Figure 12.. MPO specific HOCl-modification products in melanized neurons in PD SNpc.

(A-D) Two representative examples (A and C) of confocal immunofluorescence staining of neurons from PD SNpc showing MPO (Dako rabbit anti-hMPO, Alexafluor 594, red), αSyn (mouse monoclonal antibody Syn505, Alexafluor 488, green), and DAPI (blue) (63x objective). (B and D) The single green channel immunofluorescence shows αSyn from A and C respectively. (E) Immunoperoxidase staining of MPO (Dako rabbit) and nitrated αSyn (nSyn14)(red) in melanized neurons in human PD SNpc. (F) Quantitation of percent of melanized neurons in human PD SNpc and aged control SN that costain for both MPO and nitrated αSyn. (G, I, J) Monoclonal antibody 2D10G9 detects HOCl-modified epitopes (black, arrows) in melanized neurons (G). (H) Quantitation of neuromelanin containing neurons positive for HOCl-modified epitopes in PD SNpc versus control SNpc. (I,J) Immunostaining for MPO (red) in melanized neurons that also show positive staining for HOCl-modified epitopes using 2D10G9 (black) (arrows denote small vesicles positive for HOCl epitopes). (K) Quantitation of MPO positive neurons with HOCl epitopes in PD SNpc versus control aged SNpc. (L) Confocal image of MPO immunostaining (red, AlexaFluor 594) in neurons with tyrosine hydroxylase (green, AlexaFluor 488), a marker for dopaminergic neurons.
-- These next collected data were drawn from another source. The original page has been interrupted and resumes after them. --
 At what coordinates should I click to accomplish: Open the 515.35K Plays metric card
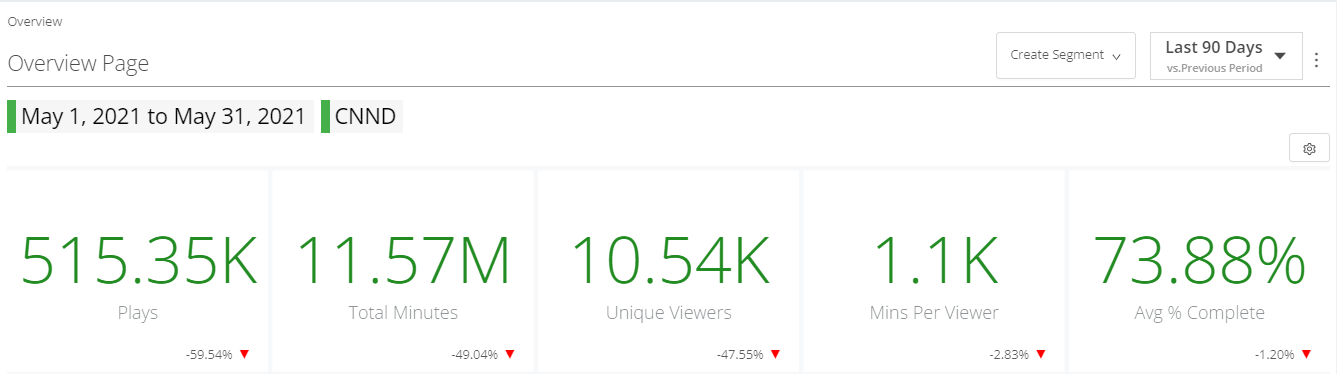click(x=138, y=270)
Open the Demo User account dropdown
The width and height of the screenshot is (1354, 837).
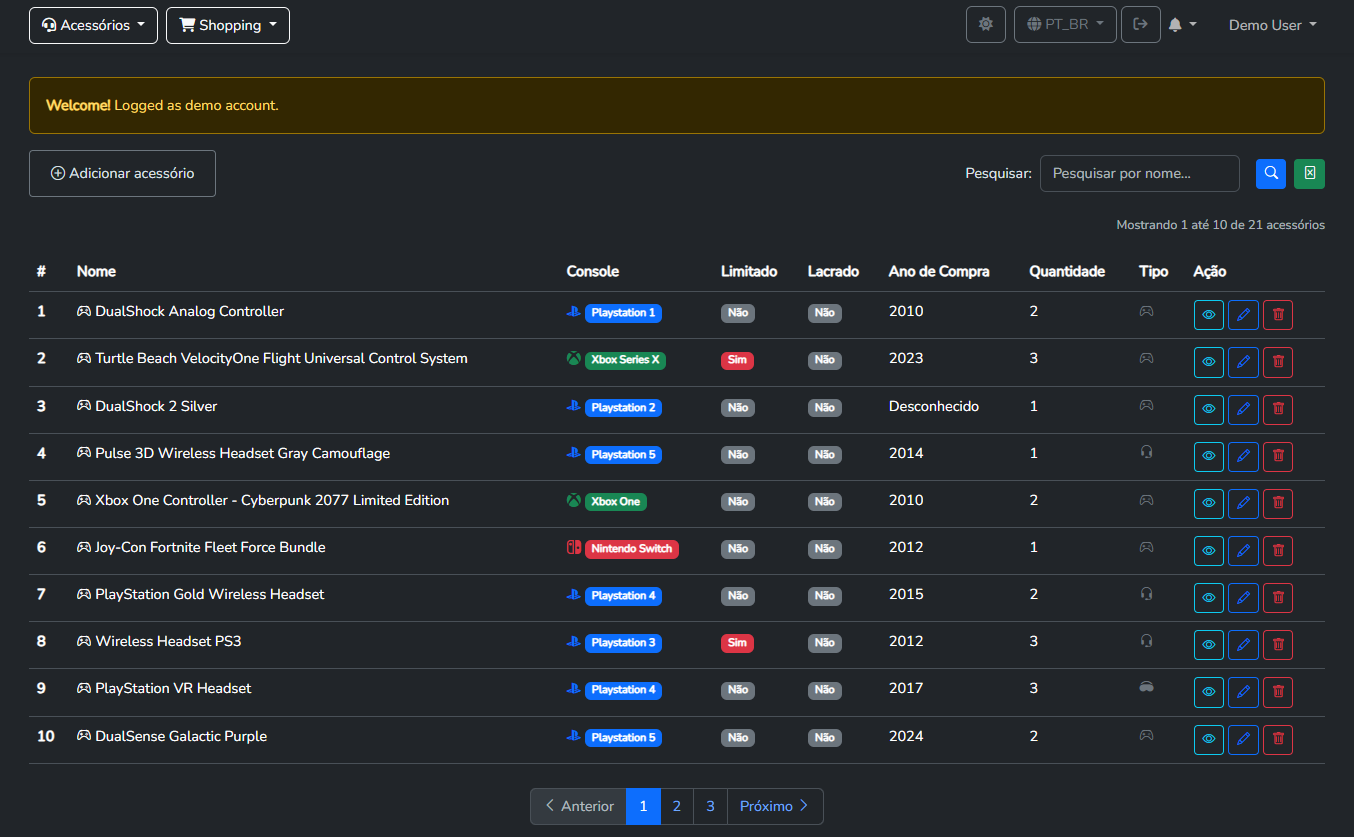coord(1272,25)
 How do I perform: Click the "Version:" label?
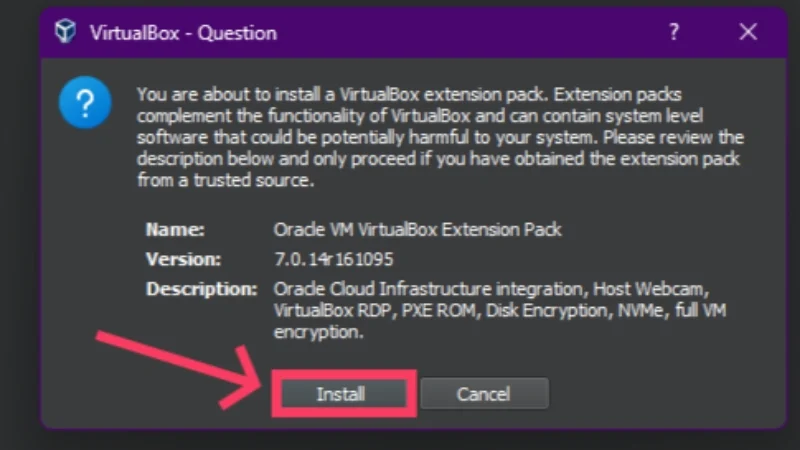(184, 258)
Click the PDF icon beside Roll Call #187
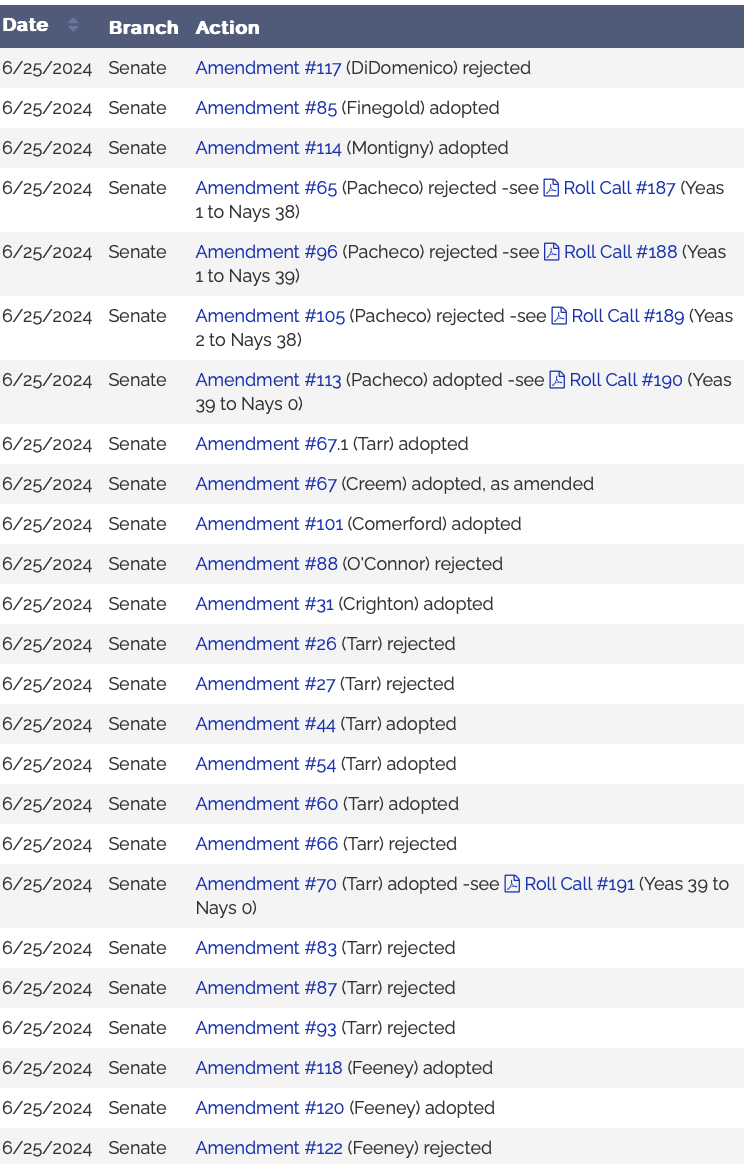 coord(551,188)
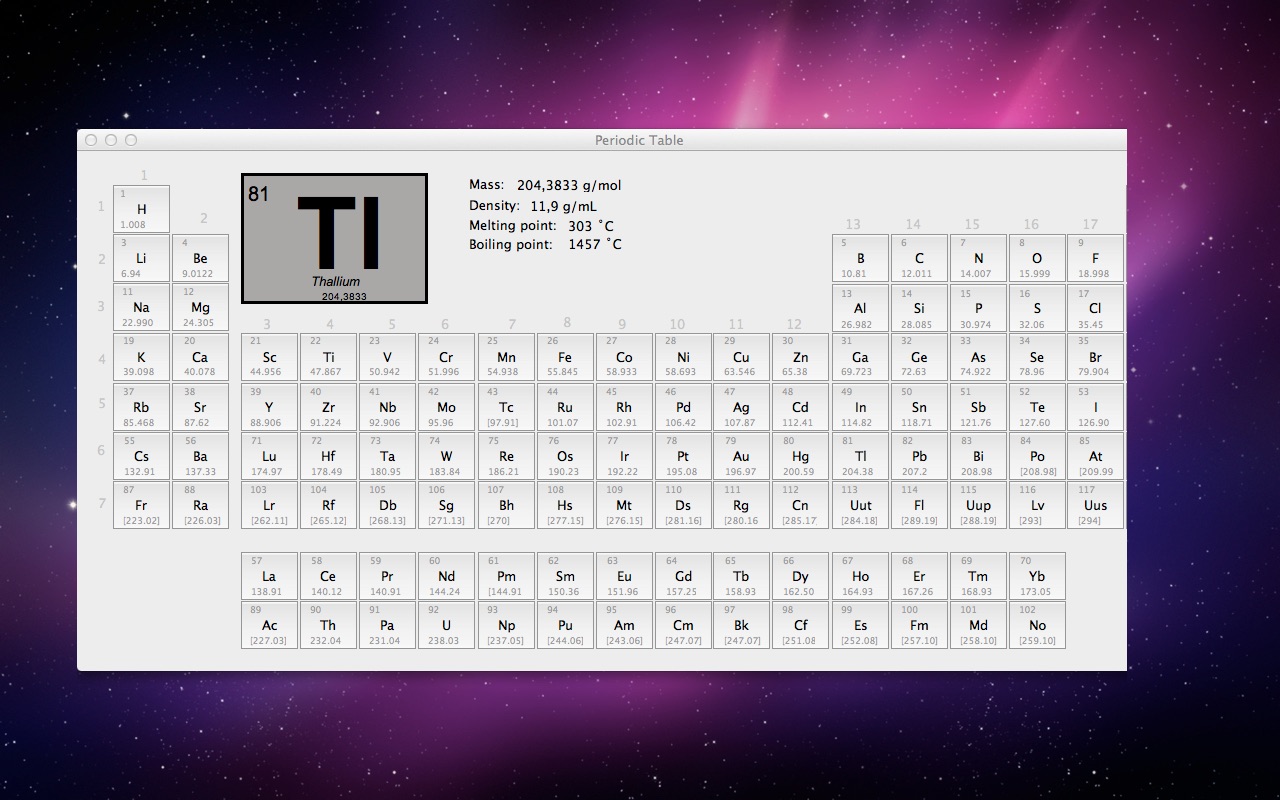Viewport: 1280px width, 800px height.
Task: Close the Periodic Table window
Action: coord(91,140)
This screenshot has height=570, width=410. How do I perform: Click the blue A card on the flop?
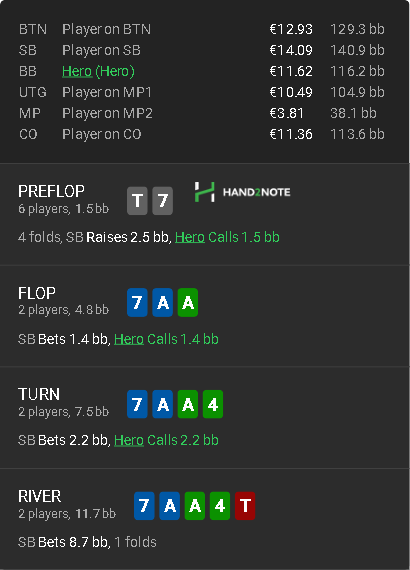click(x=162, y=302)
These immunohistological studies assayed eight PD SN and eight normal control SN. In E and F, percent of immunopositive cells was determined from a minimum of three sections from each donor, spaced by five sections, with four digital images analyzed from each section. Counting of immunopositive neurons was performed by investigators blinded to PD or control status. Statistical significance in F, H, and K was determined by Student’s t test. Scale bars A (5 μm), C (10 μm), E (40 μm), G (5 μm), I (15 μm), J (10 μm), L (15 μm).